Problem requirements:
Go through the records and report each line in which the word "Gaza" occurs.

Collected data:
++++++++
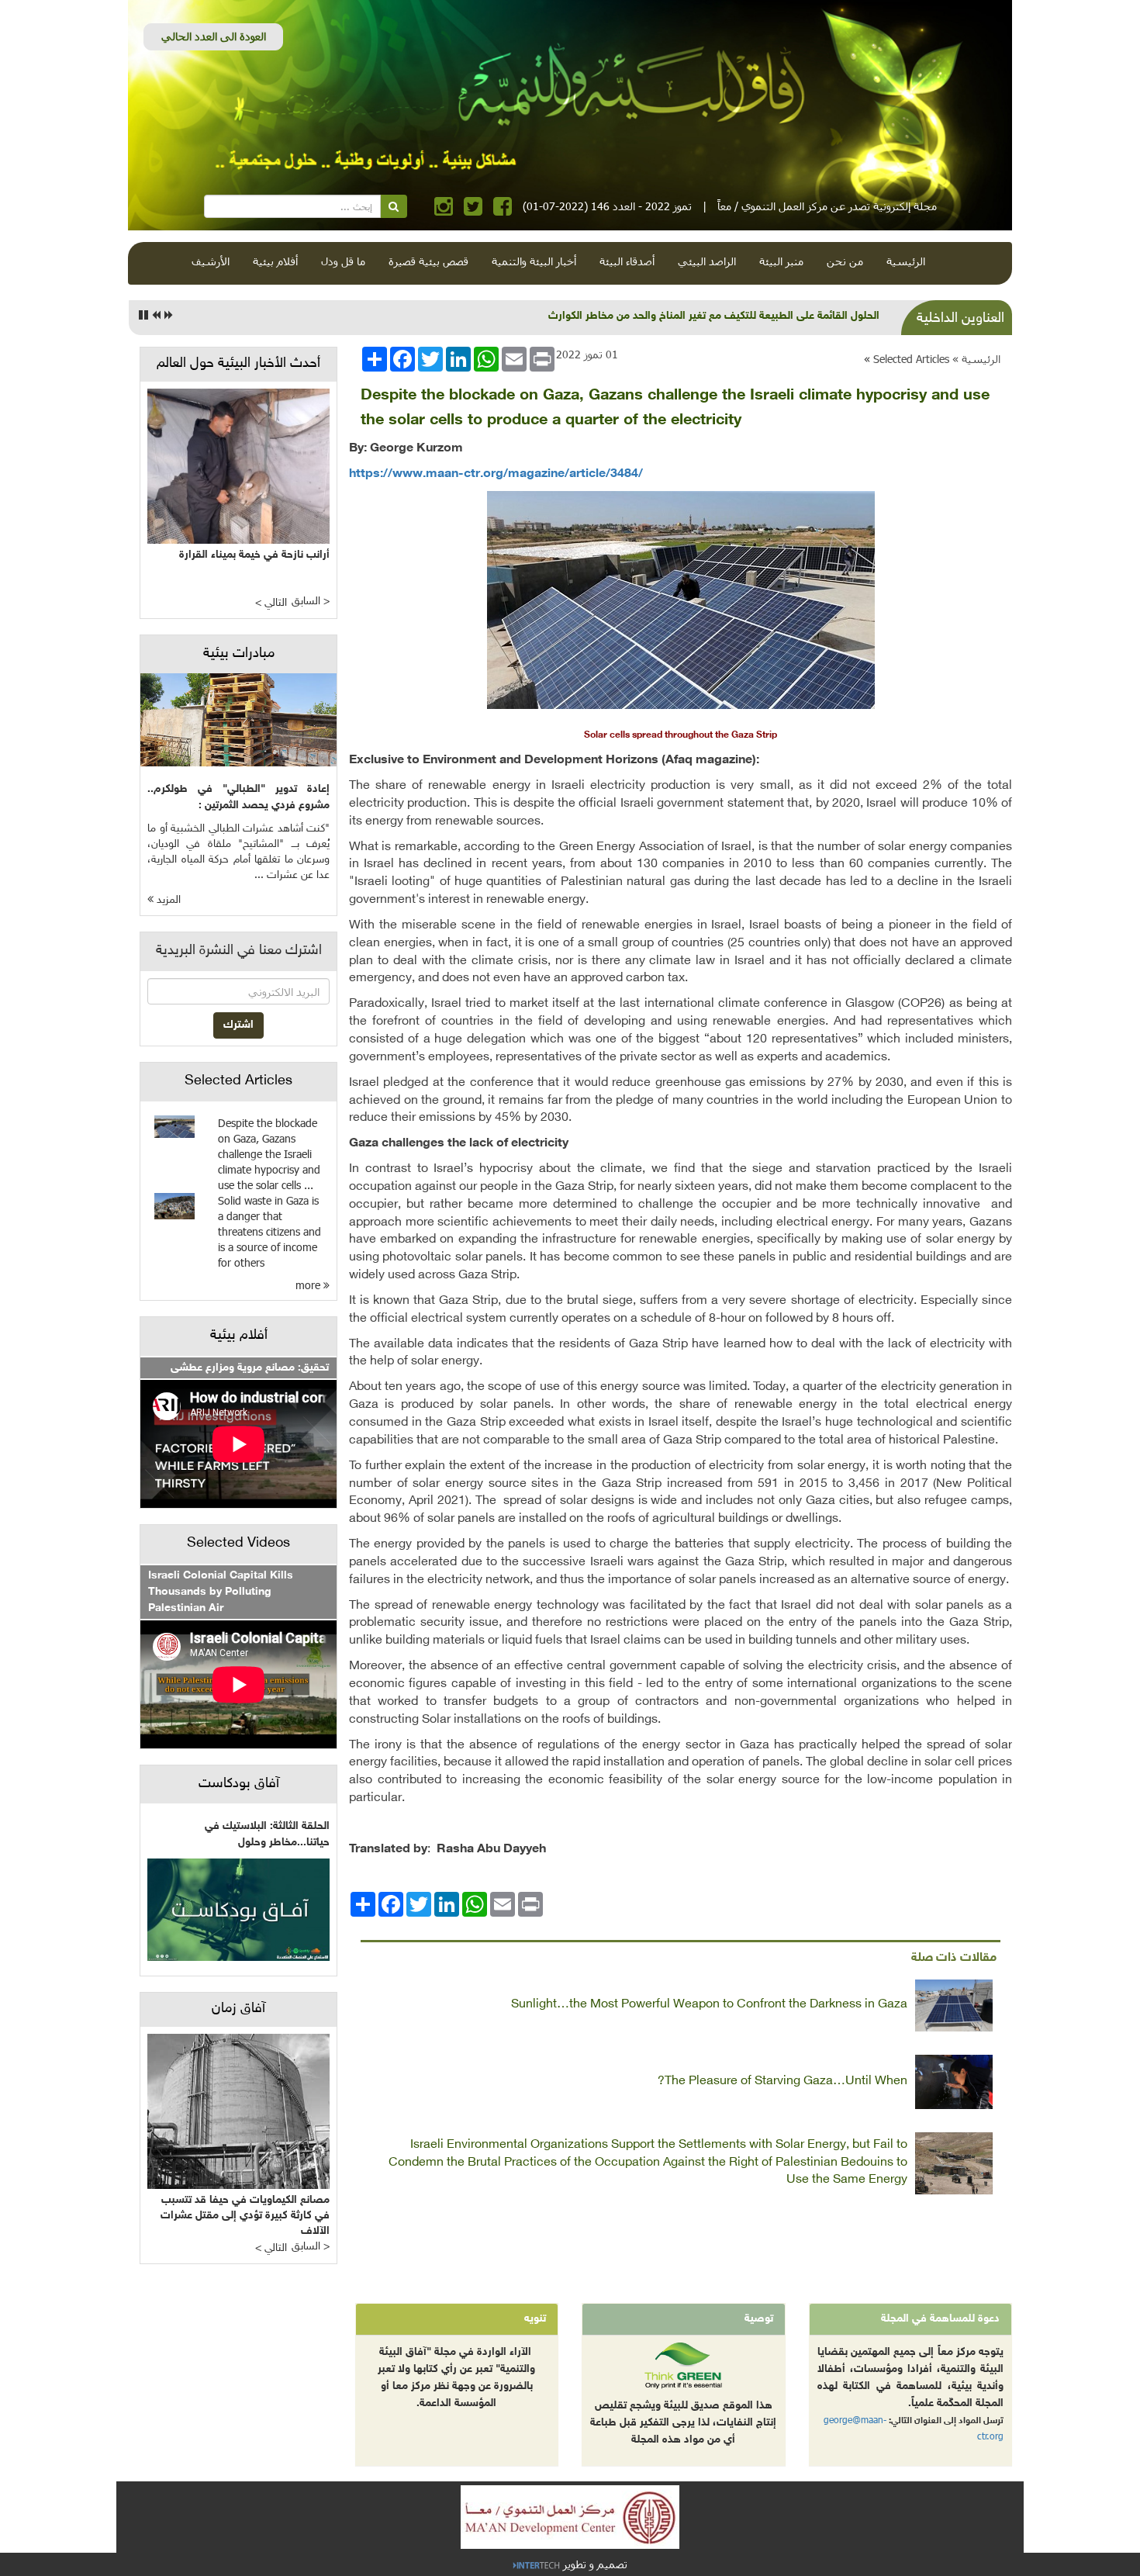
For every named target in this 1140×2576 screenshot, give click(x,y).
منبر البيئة (781, 261)
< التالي (271, 603)
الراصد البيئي (707, 261)
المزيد (167, 900)
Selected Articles (911, 358)
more (309, 1285)
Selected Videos (238, 1543)
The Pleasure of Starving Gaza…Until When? (782, 2081)
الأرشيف (211, 261)
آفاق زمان (238, 2009)
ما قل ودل (343, 261)
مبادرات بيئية (239, 653)
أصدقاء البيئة (627, 261)
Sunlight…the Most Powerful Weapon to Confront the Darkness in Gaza (709, 2004)
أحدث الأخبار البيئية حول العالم (238, 363)
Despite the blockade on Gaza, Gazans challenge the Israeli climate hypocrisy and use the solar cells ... (269, 1153)
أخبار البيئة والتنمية (534, 261)
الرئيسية (905, 261)
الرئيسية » (976, 358)
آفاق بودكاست (239, 1784)
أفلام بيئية (275, 261)
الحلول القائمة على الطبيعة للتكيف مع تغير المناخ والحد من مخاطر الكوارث (713, 316)
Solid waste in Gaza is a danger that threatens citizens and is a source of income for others (269, 1231)
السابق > (311, 601)
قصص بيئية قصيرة (428, 261)
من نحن (845, 261)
++++++++
Expected answer:
The Pleasure of Starving Gaza…Until When? (782, 2081)
Sunlight…the Most Powerful Weapon to Confront the Darkness in Gaza (709, 2004)
Despite the blockade on Gaza, Gazans challenge the Israeli climate hypocrisy and use the solar cells ... (269, 1153)
Solid waste in Gaza is a danger that threatens citizens and is a source of income for others (269, 1231)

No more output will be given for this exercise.